» TO-DO ITEM: Extract all of the entries below and reproduce every line character for character.

** STUDY MATERIAL follows **

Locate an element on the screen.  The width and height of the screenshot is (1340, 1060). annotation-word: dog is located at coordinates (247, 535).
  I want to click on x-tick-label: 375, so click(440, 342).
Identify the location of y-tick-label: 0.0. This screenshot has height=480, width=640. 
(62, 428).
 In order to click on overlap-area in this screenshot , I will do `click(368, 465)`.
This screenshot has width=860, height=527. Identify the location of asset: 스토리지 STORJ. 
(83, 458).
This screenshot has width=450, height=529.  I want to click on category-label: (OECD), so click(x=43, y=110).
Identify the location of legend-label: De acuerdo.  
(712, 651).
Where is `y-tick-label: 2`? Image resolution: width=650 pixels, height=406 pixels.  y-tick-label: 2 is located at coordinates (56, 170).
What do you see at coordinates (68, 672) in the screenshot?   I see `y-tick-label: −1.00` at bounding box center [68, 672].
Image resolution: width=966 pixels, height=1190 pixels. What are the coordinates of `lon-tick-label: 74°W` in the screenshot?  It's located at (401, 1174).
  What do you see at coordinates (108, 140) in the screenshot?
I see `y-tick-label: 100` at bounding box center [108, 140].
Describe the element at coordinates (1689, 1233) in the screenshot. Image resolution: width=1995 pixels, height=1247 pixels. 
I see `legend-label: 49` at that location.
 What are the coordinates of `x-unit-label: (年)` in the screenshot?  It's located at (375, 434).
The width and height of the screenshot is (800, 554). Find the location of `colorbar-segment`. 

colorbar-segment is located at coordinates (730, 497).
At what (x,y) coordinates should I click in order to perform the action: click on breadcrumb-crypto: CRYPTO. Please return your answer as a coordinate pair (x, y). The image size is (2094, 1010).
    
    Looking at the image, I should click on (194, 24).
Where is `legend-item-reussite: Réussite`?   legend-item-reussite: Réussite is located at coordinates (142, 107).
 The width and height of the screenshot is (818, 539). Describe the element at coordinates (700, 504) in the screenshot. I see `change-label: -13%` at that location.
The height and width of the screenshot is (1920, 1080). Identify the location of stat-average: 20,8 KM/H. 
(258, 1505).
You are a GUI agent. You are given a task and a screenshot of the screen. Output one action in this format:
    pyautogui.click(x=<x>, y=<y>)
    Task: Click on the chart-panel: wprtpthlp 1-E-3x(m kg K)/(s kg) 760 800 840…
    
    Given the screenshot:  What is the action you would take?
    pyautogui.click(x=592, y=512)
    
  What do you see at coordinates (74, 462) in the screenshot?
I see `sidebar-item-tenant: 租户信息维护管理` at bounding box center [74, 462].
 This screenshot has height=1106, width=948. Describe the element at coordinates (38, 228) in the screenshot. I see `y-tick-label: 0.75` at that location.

** End of STUDY MATERIAL **

» OUTPUT OF THE TASK:
Locate an element on the screen.  The width and height of the screenshot is (1340, 1060). annotation-word: dog is located at coordinates (247, 535).
  I want to click on x-tick-label: 375, so click(440, 342).
Identify the location of y-tick-label: 0.0. This screenshot has height=480, width=640. 
(62, 428).
 In order to click on overlap-area in this screenshot , I will do `click(368, 465)`.
This screenshot has width=860, height=527. Identify the location of asset: 스토리지 STORJ. 
(83, 458).
This screenshot has width=450, height=529.  I want to click on category-label: (OECD), so click(x=43, y=110).
Identify the location of legend-label: De acuerdo.  
(712, 651).
Where is `y-tick-label: 2`? Image resolution: width=650 pixels, height=406 pixels.  y-tick-label: 2 is located at coordinates (56, 170).
What do you see at coordinates (68, 672) in the screenshot?   I see `y-tick-label: −1.00` at bounding box center [68, 672].
Image resolution: width=966 pixels, height=1190 pixels. What are the coordinates of `lon-tick-label: 74°W` in the screenshot?  It's located at (401, 1174).
  What do you see at coordinates (108, 140) in the screenshot?
I see `y-tick-label: 100` at bounding box center [108, 140].
Describe the element at coordinates (1689, 1233) in the screenshot. Image resolution: width=1995 pixels, height=1247 pixels. 
I see `legend-label: 49` at that location.
 What are the coordinates of `x-unit-label: (年)` in the screenshot?  It's located at (375, 434).
The width and height of the screenshot is (800, 554). Find the location of `colorbar-segment`. 

colorbar-segment is located at coordinates (730, 497).
At what (x,y) coordinates should I click in order to perform the action: click on breadcrumb-crypto: CRYPTO. Please return your answer as a coordinate pair (x, y). The image size is (2094, 1010).
    
    Looking at the image, I should click on (194, 24).
Where is `legend-item-reussite: Réussite`?   legend-item-reussite: Réussite is located at coordinates (142, 107).
 The width and height of the screenshot is (818, 539). Describe the element at coordinates (700, 504) in the screenshot. I see `change-label: -13%` at that location.
The height and width of the screenshot is (1920, 1080). Identify the location of stat-average: 20,8 KM/H. 
(258, 1505).
You are a GUI agent. You are given a task and a screenshot of the screen. Output one action in this format:
    pyautogui.click(x=<x>, y=<y>)
    Task: Click on the chart-panel: wprtpthlp 1-E-3x(m kg K)/(s kg) 760 800 840…
    
    Given the screenshot:  What is the action you would take?
    pyautogui.click(x=592, y=512)
    
  What do you see at coordinates (74, 462) in the screenshot?
I see `sidebar-item-tenant: 租户信息维护管理` at bounding box center [74, 462].
 This screenshot has height=1106, width=948. Describe the element at coordinates (38, 228) in the screenshot. I see `y-tick-label: 0.75` at that location.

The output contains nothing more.